* _iotools.StringConverter

- prevents an explicit default to be overwritten during upgrade * io.genfromtxt - deprecate `skiprows` for `skip_header` - deprecate `missing` for `missing_values` - `missing_values` can now be a sequence - add support for `filling_values` * fixed ticket #1257
author: pierregm <pierregm@localhost> 2009-10-12 04:45:31 +0000
committer: pierregm <pierregm@localhost> 2009-10-12 04:45:31 +0000
commit: 80851e34d2955a331cecb9f50d2287d33618dd3e (patch)
tree: a1c2ea17ef9f9192b1ad7839c31d7f73bc579bfe
parent: 295e24af415bb49f12a632f0e27fb9e2a1099ea2 (diff)

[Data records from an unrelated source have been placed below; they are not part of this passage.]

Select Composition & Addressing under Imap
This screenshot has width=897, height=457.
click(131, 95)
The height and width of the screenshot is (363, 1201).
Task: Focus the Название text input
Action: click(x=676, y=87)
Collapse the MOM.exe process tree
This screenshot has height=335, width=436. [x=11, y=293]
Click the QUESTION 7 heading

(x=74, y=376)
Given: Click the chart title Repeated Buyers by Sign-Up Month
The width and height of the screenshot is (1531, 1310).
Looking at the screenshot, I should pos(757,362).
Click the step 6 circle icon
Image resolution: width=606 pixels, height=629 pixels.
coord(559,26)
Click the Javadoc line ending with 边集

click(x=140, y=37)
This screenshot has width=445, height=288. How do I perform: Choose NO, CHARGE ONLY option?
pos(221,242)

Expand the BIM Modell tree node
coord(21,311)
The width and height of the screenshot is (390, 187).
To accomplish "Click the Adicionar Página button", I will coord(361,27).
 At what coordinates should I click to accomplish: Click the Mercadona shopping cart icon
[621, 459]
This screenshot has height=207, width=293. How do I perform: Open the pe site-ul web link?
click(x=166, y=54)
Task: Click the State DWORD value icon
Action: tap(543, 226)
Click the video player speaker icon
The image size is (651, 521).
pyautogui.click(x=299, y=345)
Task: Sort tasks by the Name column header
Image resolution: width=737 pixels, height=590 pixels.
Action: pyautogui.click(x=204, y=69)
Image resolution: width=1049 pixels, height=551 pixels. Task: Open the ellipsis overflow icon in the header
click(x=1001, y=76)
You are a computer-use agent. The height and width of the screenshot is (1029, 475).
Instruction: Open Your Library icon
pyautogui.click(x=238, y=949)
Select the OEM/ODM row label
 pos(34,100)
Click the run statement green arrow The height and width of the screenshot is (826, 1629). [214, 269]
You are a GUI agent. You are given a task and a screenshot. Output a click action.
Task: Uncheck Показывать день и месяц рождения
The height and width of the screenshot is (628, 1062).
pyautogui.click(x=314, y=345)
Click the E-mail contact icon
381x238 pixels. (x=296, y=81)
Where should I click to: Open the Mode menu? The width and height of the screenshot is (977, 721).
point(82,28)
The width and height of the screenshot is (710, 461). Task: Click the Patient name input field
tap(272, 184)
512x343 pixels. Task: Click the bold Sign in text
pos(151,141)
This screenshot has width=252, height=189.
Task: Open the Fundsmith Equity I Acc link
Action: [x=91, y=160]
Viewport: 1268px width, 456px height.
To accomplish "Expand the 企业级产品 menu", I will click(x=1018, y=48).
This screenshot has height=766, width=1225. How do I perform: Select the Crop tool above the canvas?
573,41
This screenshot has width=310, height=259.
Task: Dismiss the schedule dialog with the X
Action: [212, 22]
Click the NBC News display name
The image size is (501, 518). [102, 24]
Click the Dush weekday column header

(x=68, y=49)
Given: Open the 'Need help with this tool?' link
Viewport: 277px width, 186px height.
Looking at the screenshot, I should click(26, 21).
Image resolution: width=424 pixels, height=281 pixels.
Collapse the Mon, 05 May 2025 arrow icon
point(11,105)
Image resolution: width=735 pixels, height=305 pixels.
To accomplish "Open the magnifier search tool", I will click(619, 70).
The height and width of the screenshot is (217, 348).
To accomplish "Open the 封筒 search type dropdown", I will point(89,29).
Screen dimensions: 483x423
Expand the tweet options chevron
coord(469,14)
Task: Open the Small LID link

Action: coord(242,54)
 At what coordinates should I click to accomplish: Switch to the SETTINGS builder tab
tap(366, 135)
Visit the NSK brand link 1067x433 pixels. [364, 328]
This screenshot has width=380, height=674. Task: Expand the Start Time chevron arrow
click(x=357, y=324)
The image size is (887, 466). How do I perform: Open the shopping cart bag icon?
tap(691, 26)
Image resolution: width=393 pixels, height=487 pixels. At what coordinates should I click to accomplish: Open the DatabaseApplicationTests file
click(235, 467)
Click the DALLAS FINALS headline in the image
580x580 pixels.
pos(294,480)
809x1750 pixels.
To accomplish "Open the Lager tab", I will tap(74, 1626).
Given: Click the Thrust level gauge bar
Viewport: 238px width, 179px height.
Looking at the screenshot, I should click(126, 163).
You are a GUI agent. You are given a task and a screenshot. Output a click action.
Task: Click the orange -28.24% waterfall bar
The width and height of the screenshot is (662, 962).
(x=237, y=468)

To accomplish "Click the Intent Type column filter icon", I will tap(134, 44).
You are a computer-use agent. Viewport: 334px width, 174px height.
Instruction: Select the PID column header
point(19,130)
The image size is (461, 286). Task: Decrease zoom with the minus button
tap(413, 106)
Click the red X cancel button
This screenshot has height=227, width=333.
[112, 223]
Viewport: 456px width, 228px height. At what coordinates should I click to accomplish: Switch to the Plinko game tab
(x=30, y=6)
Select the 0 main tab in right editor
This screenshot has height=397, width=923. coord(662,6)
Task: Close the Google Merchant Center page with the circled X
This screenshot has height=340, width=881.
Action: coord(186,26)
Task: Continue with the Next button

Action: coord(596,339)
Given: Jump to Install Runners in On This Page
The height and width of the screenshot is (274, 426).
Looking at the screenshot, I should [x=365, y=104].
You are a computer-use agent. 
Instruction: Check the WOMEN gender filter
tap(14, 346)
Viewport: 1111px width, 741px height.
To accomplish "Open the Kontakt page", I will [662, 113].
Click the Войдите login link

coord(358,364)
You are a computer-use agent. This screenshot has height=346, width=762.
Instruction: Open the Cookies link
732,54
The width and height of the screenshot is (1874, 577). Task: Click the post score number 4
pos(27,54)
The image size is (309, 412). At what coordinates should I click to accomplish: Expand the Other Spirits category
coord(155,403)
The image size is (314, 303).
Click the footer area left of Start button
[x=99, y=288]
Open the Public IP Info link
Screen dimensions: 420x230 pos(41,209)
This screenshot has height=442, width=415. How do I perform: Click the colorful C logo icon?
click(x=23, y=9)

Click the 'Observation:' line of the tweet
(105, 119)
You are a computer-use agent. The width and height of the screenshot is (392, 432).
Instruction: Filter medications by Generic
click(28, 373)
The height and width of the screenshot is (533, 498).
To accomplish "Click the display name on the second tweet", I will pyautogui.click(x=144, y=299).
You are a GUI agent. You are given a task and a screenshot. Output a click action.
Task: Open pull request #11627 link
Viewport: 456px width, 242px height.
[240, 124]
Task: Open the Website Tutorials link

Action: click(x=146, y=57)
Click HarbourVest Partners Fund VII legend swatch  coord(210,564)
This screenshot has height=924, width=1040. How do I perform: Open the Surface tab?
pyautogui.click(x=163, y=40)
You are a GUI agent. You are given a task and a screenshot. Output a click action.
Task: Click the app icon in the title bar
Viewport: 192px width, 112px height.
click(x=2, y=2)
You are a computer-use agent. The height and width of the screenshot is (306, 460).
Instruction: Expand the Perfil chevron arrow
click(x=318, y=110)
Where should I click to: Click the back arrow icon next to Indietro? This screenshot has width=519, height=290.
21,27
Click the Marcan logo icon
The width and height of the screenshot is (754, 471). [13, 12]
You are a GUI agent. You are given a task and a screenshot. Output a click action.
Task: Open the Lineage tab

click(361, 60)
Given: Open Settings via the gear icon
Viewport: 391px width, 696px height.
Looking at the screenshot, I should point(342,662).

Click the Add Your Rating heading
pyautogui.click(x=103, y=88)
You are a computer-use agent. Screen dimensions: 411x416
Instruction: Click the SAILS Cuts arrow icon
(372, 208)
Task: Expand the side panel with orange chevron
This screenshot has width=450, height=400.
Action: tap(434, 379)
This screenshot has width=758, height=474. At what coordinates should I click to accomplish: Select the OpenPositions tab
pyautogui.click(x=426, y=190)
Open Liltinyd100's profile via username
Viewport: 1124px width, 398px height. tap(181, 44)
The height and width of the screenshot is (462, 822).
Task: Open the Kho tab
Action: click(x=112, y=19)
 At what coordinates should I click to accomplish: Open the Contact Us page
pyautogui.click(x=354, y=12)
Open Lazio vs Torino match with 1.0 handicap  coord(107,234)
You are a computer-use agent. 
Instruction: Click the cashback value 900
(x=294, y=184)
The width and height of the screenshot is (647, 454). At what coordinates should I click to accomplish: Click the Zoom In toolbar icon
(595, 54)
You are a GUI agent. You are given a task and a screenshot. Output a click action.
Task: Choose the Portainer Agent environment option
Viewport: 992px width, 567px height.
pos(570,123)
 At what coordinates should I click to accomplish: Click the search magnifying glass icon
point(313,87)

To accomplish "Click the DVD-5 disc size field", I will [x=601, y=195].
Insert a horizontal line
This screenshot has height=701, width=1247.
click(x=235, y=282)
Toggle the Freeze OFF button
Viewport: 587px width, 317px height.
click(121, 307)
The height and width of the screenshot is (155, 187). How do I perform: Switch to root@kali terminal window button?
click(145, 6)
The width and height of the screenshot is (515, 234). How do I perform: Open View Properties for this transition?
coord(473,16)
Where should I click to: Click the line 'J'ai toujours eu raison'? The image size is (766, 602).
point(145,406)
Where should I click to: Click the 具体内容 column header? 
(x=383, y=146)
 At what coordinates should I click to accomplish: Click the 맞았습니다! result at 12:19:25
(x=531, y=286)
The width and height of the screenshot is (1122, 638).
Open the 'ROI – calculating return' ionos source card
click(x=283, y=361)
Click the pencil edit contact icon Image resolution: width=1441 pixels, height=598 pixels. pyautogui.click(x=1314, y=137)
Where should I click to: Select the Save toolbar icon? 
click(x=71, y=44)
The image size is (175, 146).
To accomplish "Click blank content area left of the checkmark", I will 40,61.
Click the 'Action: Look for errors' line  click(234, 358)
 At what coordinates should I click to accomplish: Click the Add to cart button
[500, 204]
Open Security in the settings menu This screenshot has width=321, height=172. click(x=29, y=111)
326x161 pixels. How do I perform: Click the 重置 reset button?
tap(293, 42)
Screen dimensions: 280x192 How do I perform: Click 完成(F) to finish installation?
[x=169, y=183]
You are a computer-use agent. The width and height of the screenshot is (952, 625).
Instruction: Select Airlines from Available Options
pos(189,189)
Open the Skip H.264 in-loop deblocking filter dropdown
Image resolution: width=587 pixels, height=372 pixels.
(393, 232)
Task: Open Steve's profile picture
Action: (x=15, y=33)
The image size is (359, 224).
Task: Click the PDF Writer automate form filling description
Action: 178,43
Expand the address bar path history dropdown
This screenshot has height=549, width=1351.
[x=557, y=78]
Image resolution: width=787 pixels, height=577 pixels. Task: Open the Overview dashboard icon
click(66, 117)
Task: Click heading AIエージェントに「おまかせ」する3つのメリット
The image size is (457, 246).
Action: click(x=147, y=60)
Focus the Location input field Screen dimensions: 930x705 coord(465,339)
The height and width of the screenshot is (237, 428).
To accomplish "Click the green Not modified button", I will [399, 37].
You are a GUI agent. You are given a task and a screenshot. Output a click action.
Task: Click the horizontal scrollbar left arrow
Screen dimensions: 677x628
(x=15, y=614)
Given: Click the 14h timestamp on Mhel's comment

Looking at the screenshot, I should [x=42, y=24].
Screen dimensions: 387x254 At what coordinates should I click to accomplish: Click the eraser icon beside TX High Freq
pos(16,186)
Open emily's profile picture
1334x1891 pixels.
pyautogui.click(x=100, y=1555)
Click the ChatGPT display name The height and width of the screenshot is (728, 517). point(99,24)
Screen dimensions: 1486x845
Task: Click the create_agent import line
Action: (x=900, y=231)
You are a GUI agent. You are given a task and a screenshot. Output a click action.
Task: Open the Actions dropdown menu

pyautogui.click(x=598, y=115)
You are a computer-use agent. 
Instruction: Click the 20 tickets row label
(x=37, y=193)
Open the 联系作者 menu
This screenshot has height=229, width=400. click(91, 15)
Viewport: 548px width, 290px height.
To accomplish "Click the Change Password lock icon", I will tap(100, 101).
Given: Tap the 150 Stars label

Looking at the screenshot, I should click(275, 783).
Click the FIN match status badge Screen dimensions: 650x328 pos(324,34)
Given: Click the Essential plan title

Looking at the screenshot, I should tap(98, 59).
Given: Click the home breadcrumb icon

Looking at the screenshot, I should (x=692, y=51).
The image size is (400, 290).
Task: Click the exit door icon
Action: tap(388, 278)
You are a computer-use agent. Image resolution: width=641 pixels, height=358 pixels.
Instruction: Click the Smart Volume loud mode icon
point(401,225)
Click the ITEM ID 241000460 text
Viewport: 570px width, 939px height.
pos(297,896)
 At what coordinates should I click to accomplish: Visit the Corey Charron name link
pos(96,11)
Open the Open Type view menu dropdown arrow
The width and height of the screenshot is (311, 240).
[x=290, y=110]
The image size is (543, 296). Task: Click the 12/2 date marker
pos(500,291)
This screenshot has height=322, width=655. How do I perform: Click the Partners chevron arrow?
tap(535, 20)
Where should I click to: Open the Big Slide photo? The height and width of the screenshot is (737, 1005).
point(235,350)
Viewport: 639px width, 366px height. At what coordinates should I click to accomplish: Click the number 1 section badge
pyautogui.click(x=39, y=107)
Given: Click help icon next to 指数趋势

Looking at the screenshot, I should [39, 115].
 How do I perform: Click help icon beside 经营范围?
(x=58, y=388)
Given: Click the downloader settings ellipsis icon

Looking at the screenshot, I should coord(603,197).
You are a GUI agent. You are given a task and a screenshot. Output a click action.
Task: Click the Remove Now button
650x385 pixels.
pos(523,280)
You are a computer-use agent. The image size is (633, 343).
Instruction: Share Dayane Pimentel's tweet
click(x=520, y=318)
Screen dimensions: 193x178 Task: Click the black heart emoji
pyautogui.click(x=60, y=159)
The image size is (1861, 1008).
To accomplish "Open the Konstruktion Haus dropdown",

download: numpy-80851e34d2955a331cecb9f50d2287d33618dd3e.tar.gz
4 files changed, 208 insertions, 75 deletions
diff --git a/numpy/lib/_iotools.py b/numpy/lib/_iotools.py
index 9e8bcce2a..398ed07a4 100644
--- a/numpy/lib/_iotools.py
+++ b/numpy/lib/_iotools.py
@@ -557,6 +557,7 @@ class StringConverter:
         self._callingfunction = self._strict_call
         self.type = ttype
         self._checked = False
+        self._initial_default = default
     #
     def _loose_call(self, value):
         try:
@@ -608,12 +609,18 @@ class StringConverter:
                 raise ConverterLockError(errmsg)
             _statusmax = len(self._mapper)
             # Complains if we try to upgrade by the maximum
-            if self._status == _statusmax:
+            _status = self._status
+            if _status == _statusmax:
                 errmsg = "Could not find a valid conversion function"
                 raise ConverterError(errmsg)
-            elif self._status < _statusmax - 1:
-                self._status += 1
-            (self.type, self.func, self.default) = self._mapper[self._status]
+            elif _status < _statusmax - 1:
+                _status += 1
+            (self.type, self.func, default) = self._mapper[_status]
+            self._status = _status
+            if self._initial_default is not None:
+                self.default = self._initial_default
+            else:
+                self.default = default
             self.upgrade(value)
 
     def iterupgrade(self, value):
@@ -630,11 +637,17 @@ class StringConverter:
                 raise ConverterLockError(errmsg)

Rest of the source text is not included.